The state board of education overrode a commission’s recommendation and followed Ms. Eastin’s counsel to set passing scores at 60 percent for the English portion of the test and 55 percent for mathematics. She argued that due to the rigor of the exam, the passing rate should be set lower and gradually raised.About three-fourths of the students would have failed math if the higher cutoff had been used.
While the results were disappointing, state officials said they expected a slow start because more rigorous standards in the subjects are still being phased in. In math, for example, students were tested on their knowledge of algebra, geometry, and probability and statistics. But many districts and schools throughout California do not yet have textbooks aligned to those higher standards, and many teachers have not been trained to teach the new subject matter, according to Assemblywoman Virginia Strom-Martin, a Democrat.

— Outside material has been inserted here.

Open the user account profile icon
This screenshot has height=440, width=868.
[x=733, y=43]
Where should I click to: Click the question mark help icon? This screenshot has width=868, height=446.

“I don’t think that we’re really surprised with the results, because we knew from the outset some of the material on the exit exam has not yet been taught to some of our kids in some of our schools,” said Ms. Strom-Martin, who chairs the education committee in the Assembly, the legislature’s lower house. “What it does show us is we still have a lot of work to do.”
Changing the Rules?
But other lawmakers said state education officials were trying to gloss over the extent of the problems in California’s schools by lowering the bar for students.

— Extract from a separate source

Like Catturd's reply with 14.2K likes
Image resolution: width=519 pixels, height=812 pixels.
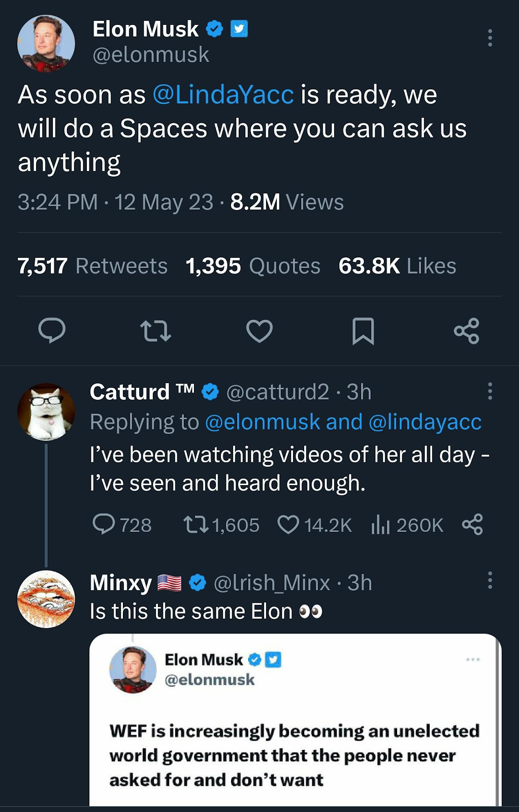pos(315,525)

“It is most disturbing to me that the only way we can get 40 percent of our kids to pass is to change a failing grade to a passing grade,” said Sen. Raymond N. Haynes, a Republican. “This to me is outrageous. The whole purpose for having an accountability system, for having testing, is to see whether or not the adults are doing their job. And the adults look bad, so they change the rules.”
A panel of teachers, administrators, parents, and community members originally proposed a passing score of 70 percent for both English and math.
Margaret DeArmond, a math resource teacher in the Kern County district in Bakersfield, Calif., sat on that panel. In hindsight, she said, the lower cutoff scores were more realistic. “A lot of our students haven’t had this rich mathematics instruction that we’re aiming for. There were some hefty test items on that test.”
A bill currently under consideration in the legislature calls for an independent study of the exam to ensure it is aligned appropriately with state academic standards and for extending the date by which students must pass the test to graduate.